## PAGE TEXT
■ ■ ■ ■ ■ ■ ■
Quorum
When a peer is flagged as stale by all heartbeats, the daemon assumes the cluster is in a split-brain situation, as it cannot determine whether the stale peer has failed or is isolated.
OpenSVC minimizes the likelihood of a split-brain scenario by leveraging multiple independent heartbeats.
Enabling Quorum Enforcement
Users who prefer to have a cluster segment shut down in such situations can enable quorum by setting cluster.quorum
to true
:
om cluster config update --set cluster.quorum=true
By default, the system allows split nodes to take over services, which may result in services running on multiple isolated segments. To revert to the default behavior, use:
om cluster config update --unset cluster.quorum
To check the current quorum configuration:
om cluster config get --kw cluster.quorum
Quorum Behavior
If the cluster is configured for quorum and a split-brain situation occurs, a node will shut down if the number of reachable nodes (including itself) plus arbitrators is less than half of the total cluster and arbitrator nodes.
Frozen nodes do no evaluate quorum. They will not shut down on split-brain.
Frozen nodes still vote for peer nodes quorum evaluation.
Example Arbitrator Requirements
To survive a interconnect outage:
- In a 2-node cluster, a single node requires 1 arbitrator vote to survive the split.
- In a 3-node cluster, a single node requires 2 arbitrator votes.
- In a 4-node cluster, a single node requires 3 arbitrator votes.
- In a 5-node cluster, a single node requires 3 arbitrator votes.
■ ■ ■ ■ ■ ■ ■
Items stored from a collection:

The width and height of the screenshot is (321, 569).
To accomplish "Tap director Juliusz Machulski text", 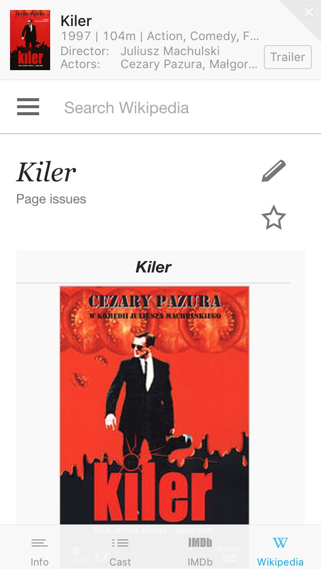I will (170, 51).
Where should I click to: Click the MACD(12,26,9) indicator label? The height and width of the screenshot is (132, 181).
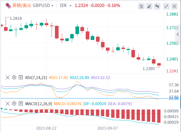click(39, 104)
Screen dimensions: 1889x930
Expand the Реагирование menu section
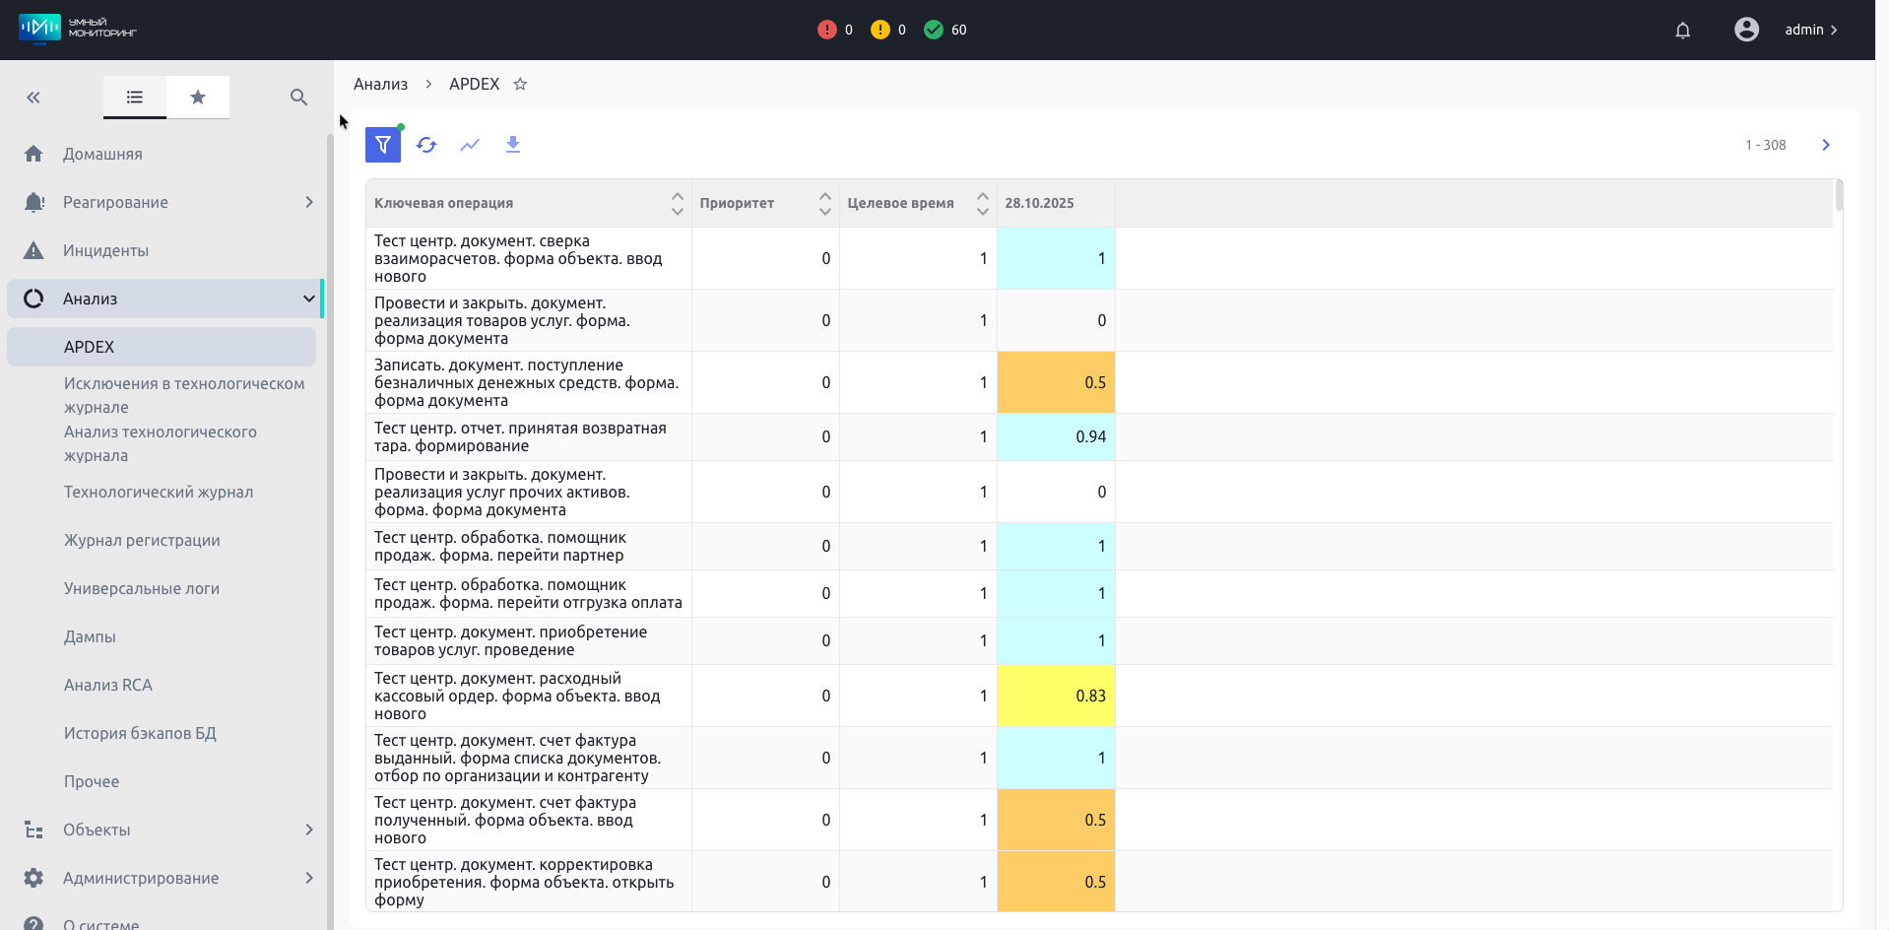pyautogui.click(x=308, y=202)
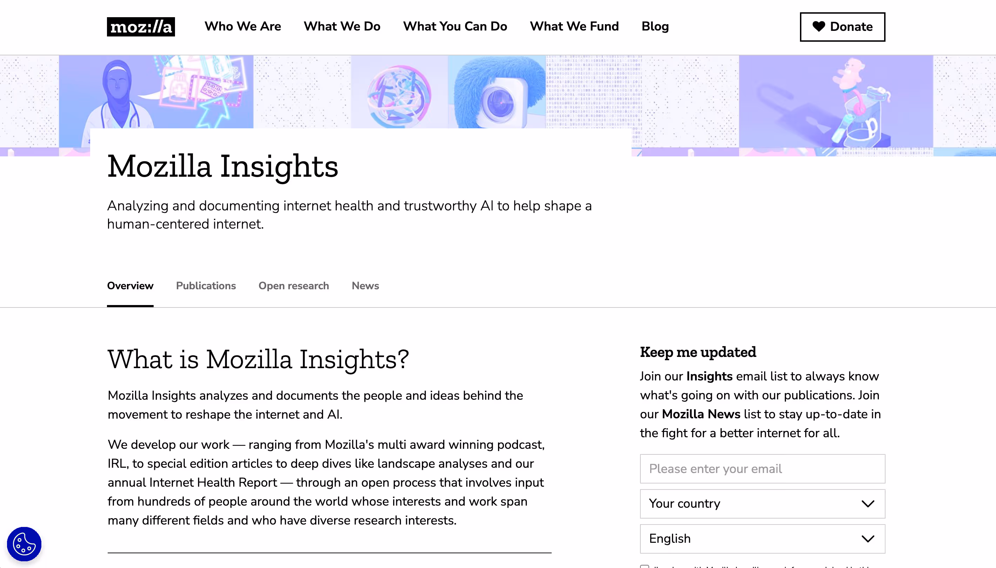Click the Mozilla logo
Image resolution: width=996 pixels, height=568 pixels.
[140, 27]
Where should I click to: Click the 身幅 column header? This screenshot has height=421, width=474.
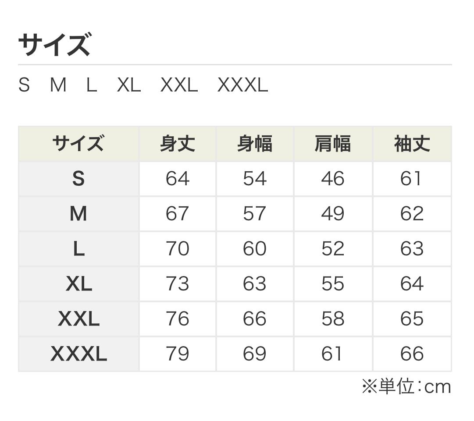pyautogui.click(x=255, y=144)
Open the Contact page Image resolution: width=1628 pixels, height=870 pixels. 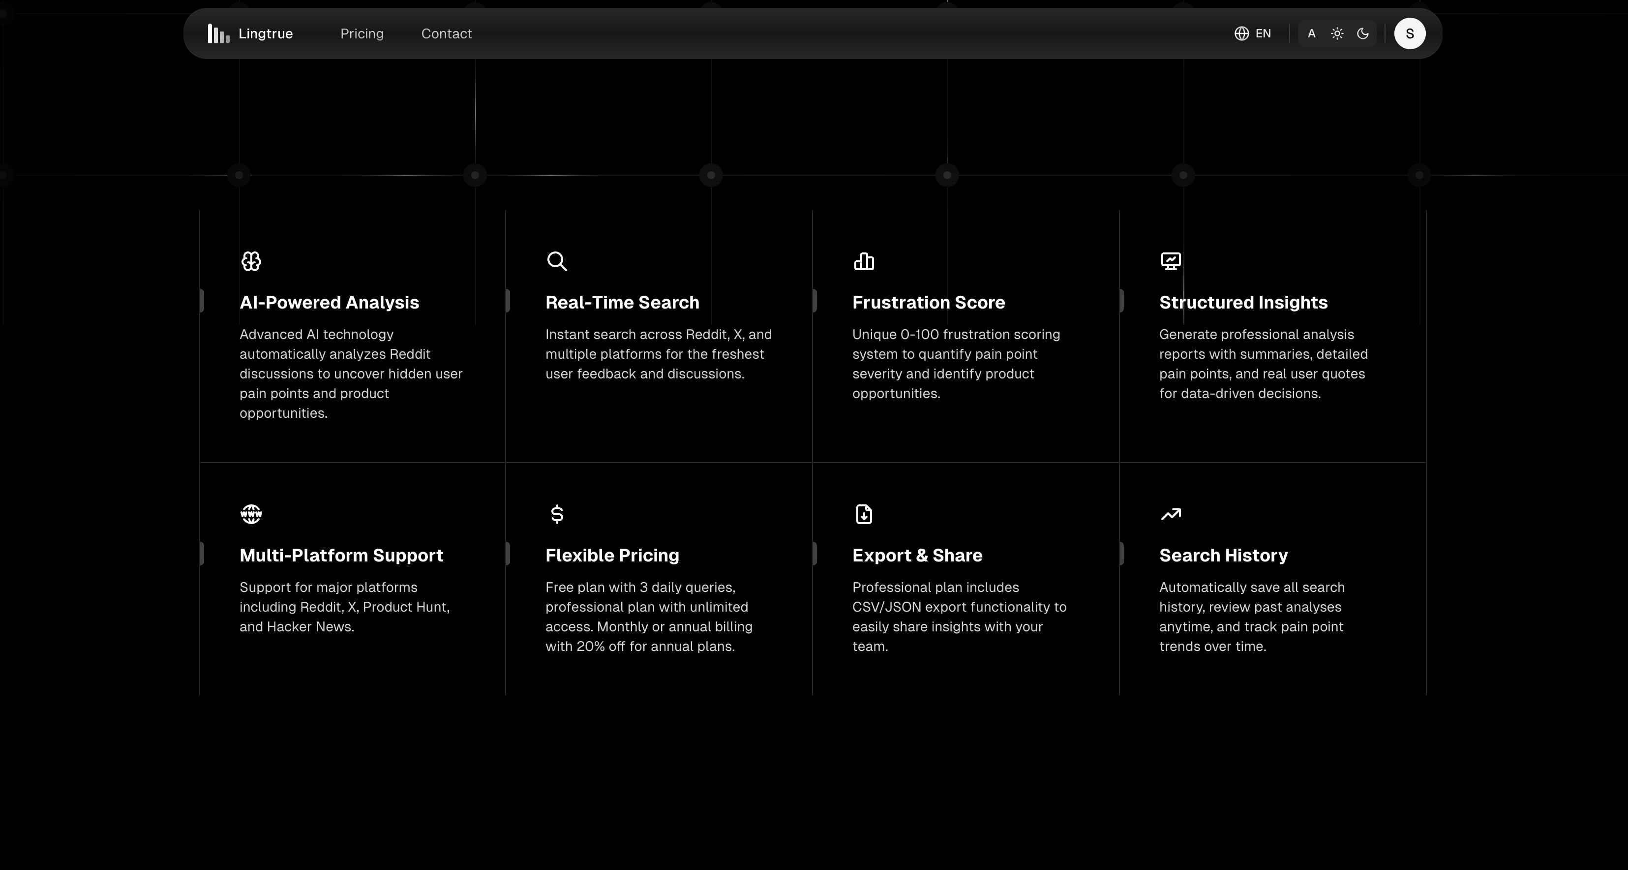(x=446, y=34)
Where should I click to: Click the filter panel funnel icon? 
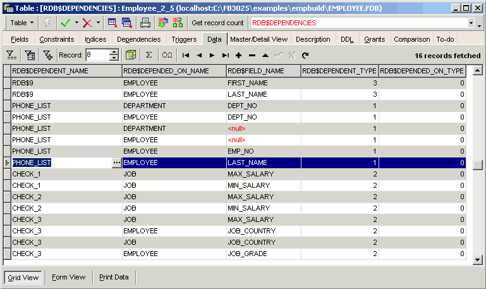tap(11, 56)
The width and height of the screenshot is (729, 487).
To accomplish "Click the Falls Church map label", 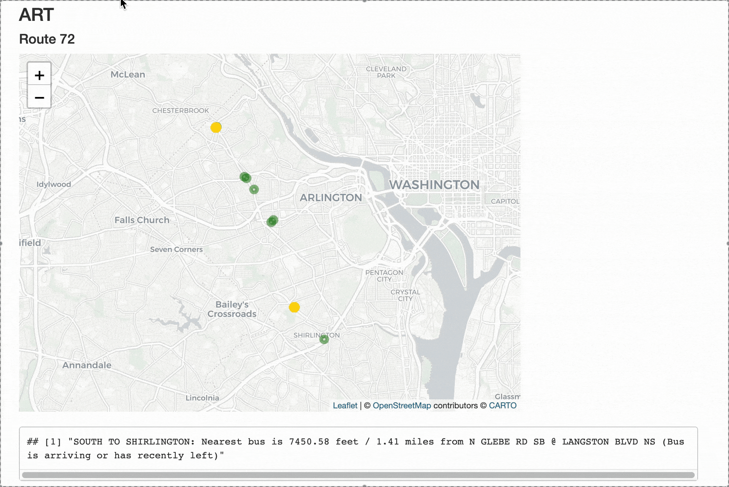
■ ■ ■ ■ ■ ■ ■
## TO DO
1. Print the passage of the quorum page from "Frozen nodes do" up to and including "4-node cluster, a single node requires 3 arbitrator votes.".
2. According to the quorum page, how many arbitrator votes does a single node in a 4-node cluster require to survive an interconnect outage?

## ANSWERS
1.
Frozen nodes do no evaluate quorum. They will not shut down on split-brain.
Frozen nodes still vote for peer nodes quorum evaluation.
Example Arbitrator Requirements
To survive a interconnect outage:
- In a 2-node cluster, a single node requires 1 arbitrator vote to survive the split.
- In a 3-node cluster, a single node requires 2 arbitrator votes.
- In a 4-node cluster, a single node requires 3 arbitrator votes.

2. It requires 3 arbitrator votes.